Snipperclips does something clever: it makes miscommunication funny rather than frustrating. You are cutting shapes out of each other's paper bodies to solve puzzles, and the solution is almost never obvious, which means most sessions involve at least five minutes of both players doing completely different things and neither of them being right. That collaborative flailing is charming rather than annoying because the game is built around it. It is an ideal tabletop mode game, the kind you prop the Switch up on a surface and play across from each other. Replay value is the weak point; once you have solved the puzzles you know the answers. But as an introduction to co-op play for someone new to games, it is hard to beat.

Explore Snipperclips Plus - Cut it out, together!Visit full game page

Honorable Mentions

These five games narrowly missed the top 10. Some are limited by platform fit, others by co-op depth or replay value, but all of them are worth considering depending on what your group is after.

Luigi's Mansion 3 nearly made the top 10. The Gooigi mechanic is one of the more inventive second-player solutions Nintendo has come up with, letting a co-op partner slip through grates and into areas the main character cannot reach. The Scarescraper mode adds replay value beyond the campaign. What kept it out of the top 10 is that the co-op campaign still centres Luigi, with Gooigi in a supporting role that feels slightly asymmetric. If you have finished everything above this and want more polished Nintendo co-op, it belongs in your library.

Overcooked is the game I most often recommend when someone asks what to buy for a group that has never played co-op before. The premise lands in seconds, the feedback is immediate, and it falls apart in exactly the right way when communication breaks down. All You Can Eat collects both games in one package with online support. The reason it sits in the honorable mentions rather than the top 10 is the Switch version's technical fit, which is slightly rougher than the best ports here. Still excellent, especially for couch sessions. Just not quite as clean a Switch recommendation as what is above it.

Minecraft barely needs an introduction, and the co-op possibilities are genuinely vast. Shared survival, collaborative builds, whatever structure you impose on it yourself.

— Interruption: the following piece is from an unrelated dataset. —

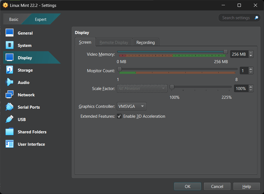This screenshot has width=264, height=194.
Task: Open the Storage disk icon
Action: [10, 70]
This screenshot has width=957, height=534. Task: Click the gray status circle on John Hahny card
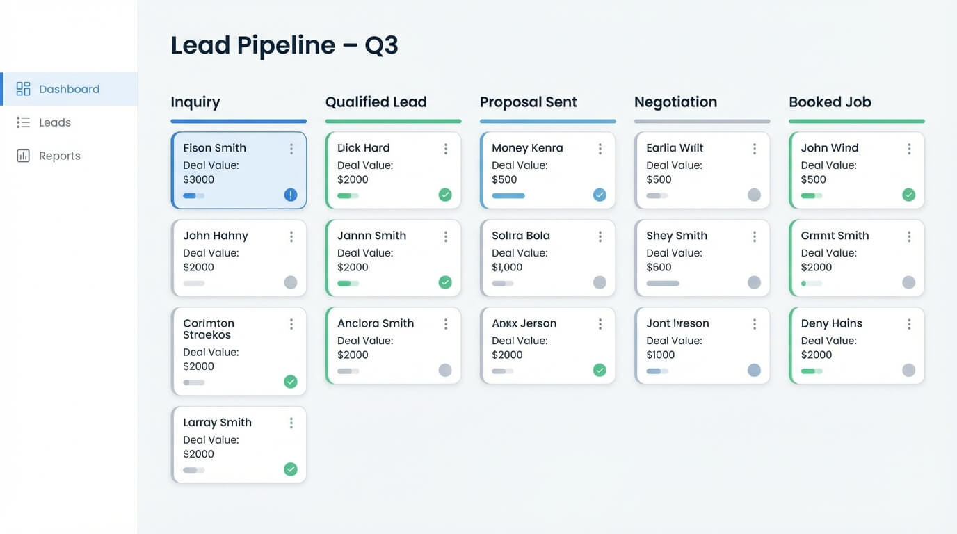(x=291, y=282)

The issue on Switch specifically is that the port is less polished than on PC or console, with performance dips in large worlds that more powerful hardware handles without issue. If your group is primarily on Switch and has no alternative, it is still worth playing. If anyone has a PC or a more capable console, that version will serve you better. The game itself is irreplaceable. The Switch port has limits.

Captain Toad is compact, charming, and about as approachable as co-op games get on Switch. The diorama-style levels are small enough to tackle in five minutes, which makes it a natural fit for short sessions with younger players or non-gamers who want to help without taking over. It did not crack the top 10 because the co-op depth is lighter than what sits above it, and replay value trails off once you have cleared the level set. As a family-friendly local co-op option, though, it is distinctly better than it looks at first glance.

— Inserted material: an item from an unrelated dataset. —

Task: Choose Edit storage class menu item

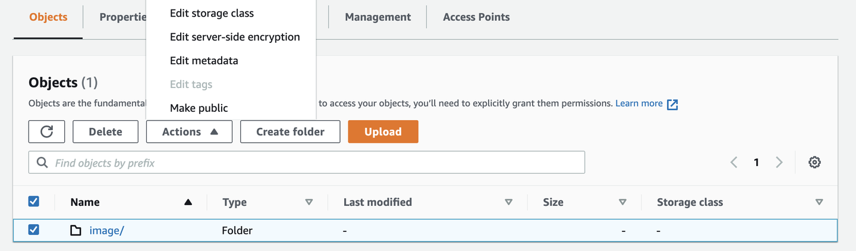Action: point(212,13)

Being a horrible goose is funny alone. Being two horrible geese is funnier. The two-player mode turns an already entertaining stealth-comedy game into a genuinely co-operative experience where you coordinate pranks across a small English village. It is short, and once you have honked your way through the task list there is not much pulling you back. But for an afternoon session with someone who does not play games regularly, Untitled Goose Game is one of the easiest sells on Switch. The controls are simple, the premise is immediately legible, and it generates the kind of shared moments that stick around after the session ends.

Switch Co-Op Games by Type

The Nintendo Switch library offers great games for many different types of players. If you are looking for something more specific we wrote many guides diving a little deeper into more specific topics, like the best games for couples, or the best co-op RPG's, and much more. You can find all lists below.

Frequently Asked Questions

Common questions about co-op gaming on Nintendo Switch.

Can you play Nintendo Switch co-op games with just one copy of the game?

It depends on the game. Some Switch titles support download play, which lets a second player join with just one cartridge or purchased copy. Most games on this list require each player to own a copy for online play, but local co-op on one console typically only needs one copy. Check the individual game listing on the Nintendo eShop before buying.

Do you need Nintendo Switch Online to play co-op on Switch?

For online multiplayer, yes. A Nintendo Switch Online subscription is required for most games that support online co-op. Local co-op on the same console or in the same room via local wireless does not require a subscription.

What is the best Switch co-op game for couples or two players?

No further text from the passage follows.